• _Prompt a_
Set down the part of the Trail Street film passage between "According to the" and "the trail riders.", inclusive, with every word unchanged.

# start of Page excerpt

According to the August 1946 edition of Hollywood Reporter, five hundred extras were hired for the fight scene between the farmers and the trail riders.

==Reception==
In his 1947 review for The New York Times, Bosley Crowther wrote that Trail Street was "no better nor worse than most of the rest” of Westerns about Bat Masterson. Crowther continued:

It is just another pistol drama in which the good marshal, played by Randolph Scott, cleans out a nest of cowboy villains who are making life miserable on the Kansas farms. Everything takes place on schedule, including a pious romance between a farm agent, Robert Ryan, and a local girl, Madge Meredith. Even the routine introduction of "Gabby" Hayes for comedy relief is as cut and dried as a cowhide.

# end of Page excerpt
# start of Given records

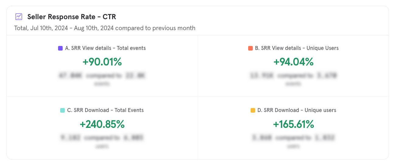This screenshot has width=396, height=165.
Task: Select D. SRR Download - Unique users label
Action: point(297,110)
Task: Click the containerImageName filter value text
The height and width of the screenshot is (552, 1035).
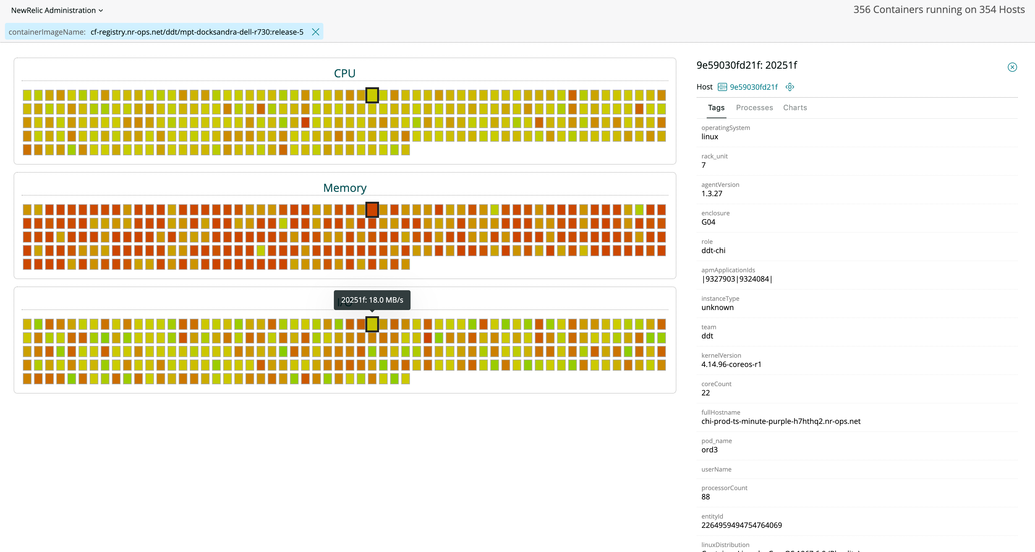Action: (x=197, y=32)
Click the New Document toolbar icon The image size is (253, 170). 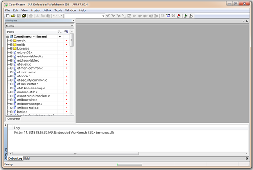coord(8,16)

# end of Given records
# start of Given records

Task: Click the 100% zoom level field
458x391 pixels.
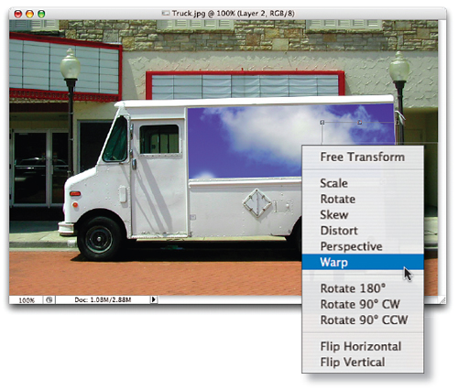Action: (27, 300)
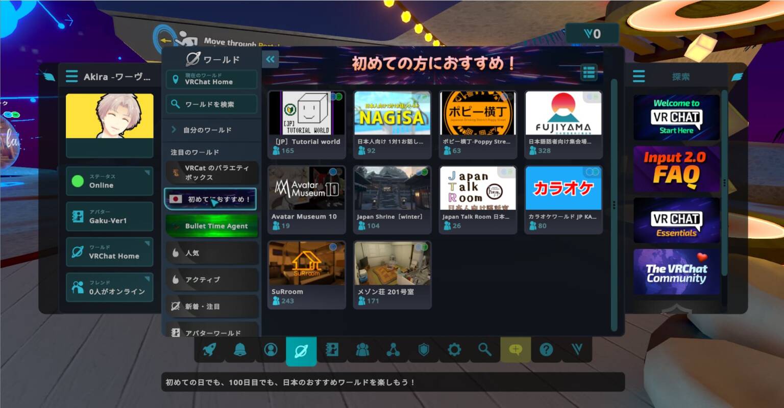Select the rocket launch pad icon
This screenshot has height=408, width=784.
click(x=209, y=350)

# end of Given records

• _Prompt b_
In the records, rewrite the lines between the line holding "Task: Click the 100% zoom level field" and the line holding "click(x=209, y=350)", inclusive, replacing "zoom level" with "magnification" and changing nothing else. Give only those lines, leaving out the pictures.

• _Final answer a_
According to the August 1946 edition of Hollywood Reporter, five hundred extras were hired for the fight scene between the farmers and the trail riders.

• _Final answer b_
Task: Click the 100% magnification field
458x391 pixels.
Action: (27, 300)
Select the rocket launch pad icon
This screenshot has height=408, width=784.
click(x=209, y=350)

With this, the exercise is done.